В цеху тепло, а дяде Пете негде ночевать. И вот украли елки. И теперь дядя Петя боится, что мы его с Иваном заложим.

Иван тоже боится, что я его заложу и начальник узнает, что он пустил в цех постороннего.А я боюсь, что Иван с дядей Петей тоже меня заложат. Что я отсутствовал на своем рабочем месте. И тогда с меня могут высчитать стоимость похищенных елок.

За водкой велели не занимать, и по очереди прокатилось беспокойство. Счет пошел на секунды, и через несколько минут все набросятся на плодово-ягодное. Или на розовый вермут.

Стоишь и ломаешь голову: розовый вермут на два градуса крепче, зато плодово-ягодное на двенадцать копеек дешевле. Но я успел проскочить и, не сойдя с дистанции, затарился без головоломки с вермутом. Я купил три бутылки «Столичной», бутылок восемь пива и пять бутылок апельсиновой воды для Сережи. А когда уже подходил к бараку, то чуть не столкнулся с бывшим Зоиным мужем и с его матерью или, как ее называет Зоя, свекрухой. Они живут по соседству (тот же самый барак, только вход с другой стороны), и Зоин муж (отец Сережи) все еще у Зои прописан. Вернее, прописан я, а он так и не выписался, не дает паспорт и все; а моя прописка, выходит, Зое нужна, мало ли, вдруг запретендует на комнату, получали-то вместе. И свекруха, покосившись на торчащие из моей сумки бутылки, как-то мстительно ухмыльнулись (Зоин муж – алкаш и уже два раза лечился от запоя).

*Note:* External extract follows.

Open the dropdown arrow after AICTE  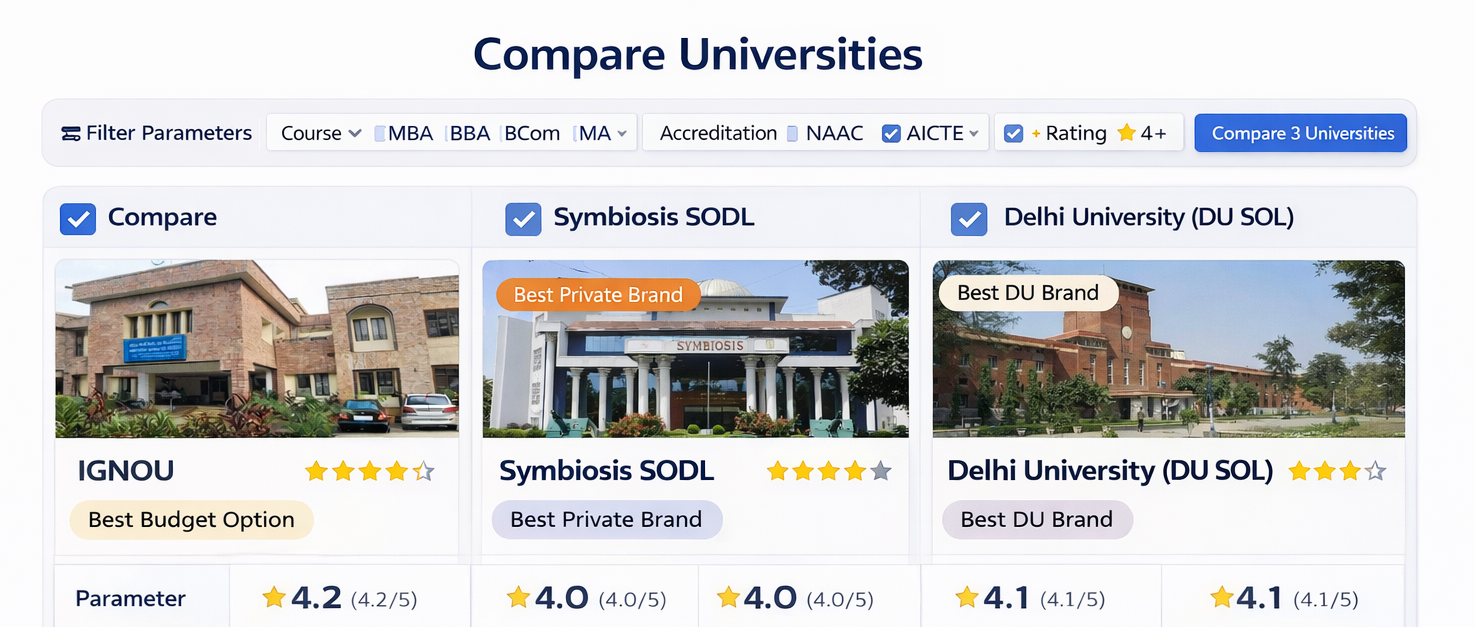[974, 133]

Зафиксировав со стороны ступенек топот (я отбивал на крыльце налипшую вместе со снегом грязь), из кухни высунулась Лаврентьевна и, всплеснув руками, закричала в глубину коридора:

– Зо-о-я-я… иди встречай… – и, бормоча уже себе под нос «приехал… приехал наш путешественник…», склонилась над внушительной кастрюлей.

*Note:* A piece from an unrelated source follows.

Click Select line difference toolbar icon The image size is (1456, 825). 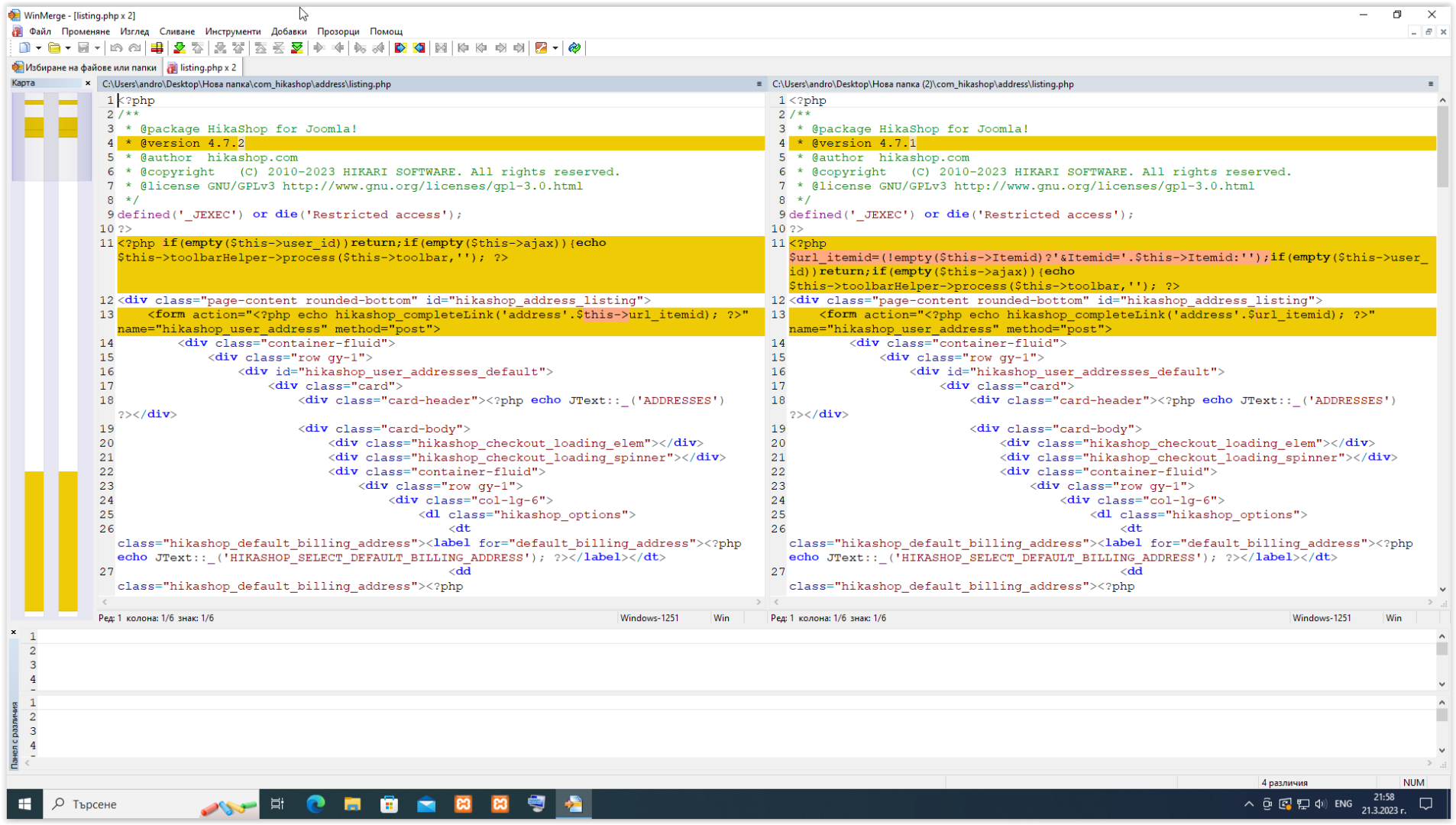click(157, 48)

Хозяйничая на кухне, Лаврентьевна всегда сидит на стуле. Как на посту. Сидит и наблюдает за обстановкой. Закроет глаза и как будто дремлет. Но все равно все слышит. И если кто-нибудь чужой, пощады не жди. А сегодня Лаврентьевна не дремлет: сегодня в бараке гульба.

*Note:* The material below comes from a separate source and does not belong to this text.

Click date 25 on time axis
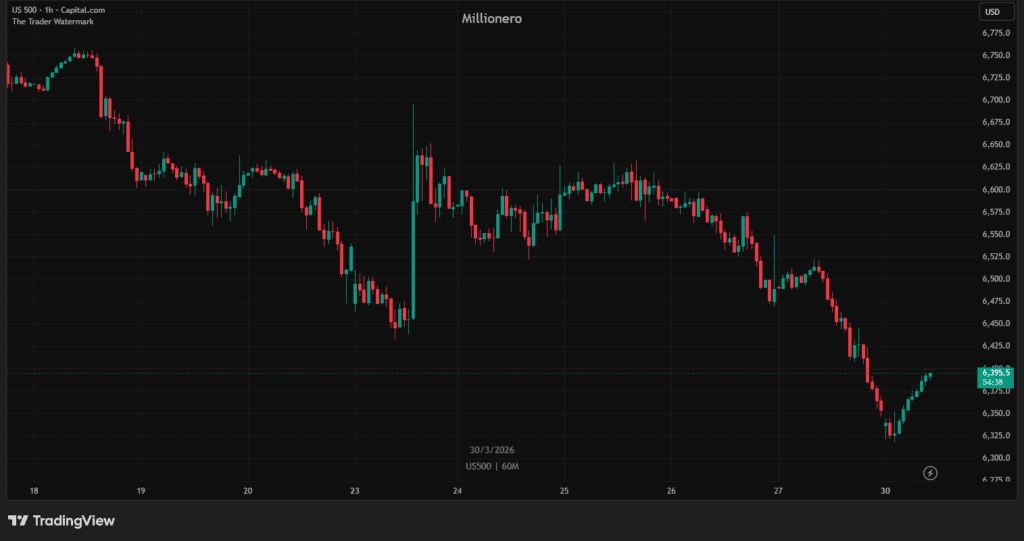 pyautogui.click(x=564, y=491)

С перекинутым через плечо полотенцем Зоя вышла мне навстречу и, уперев руки в боки, снисходительно заулыбалась. Готовый в любую минуту раздвинуться, вырез ее халата держался на спусковом крючке.

Зоя мне говорит:

– Ну, что… студент прохладной жизни… изволили явиться…



А я стою, как дурак, и молчу, а сам все продолжаю смотреть на вырез; а стоит мне его только представить – и я начинаю терять чувство времени, а также ощущение пространства. (А когда еще летели над Омском, то, уткнувшись в иллюминатор, передвинул на восемь часов стрелки, как будто уже Магадан, все витал в облаках; и когда расстегнули ремни, надо уже выходить, а у меня впереди торчит, как-то все-таки неудобно, люди; и когда покупал в гастрономе водку, все тоже витал и даже когда шел по городу мимо памятника Владимиру Ильичу.)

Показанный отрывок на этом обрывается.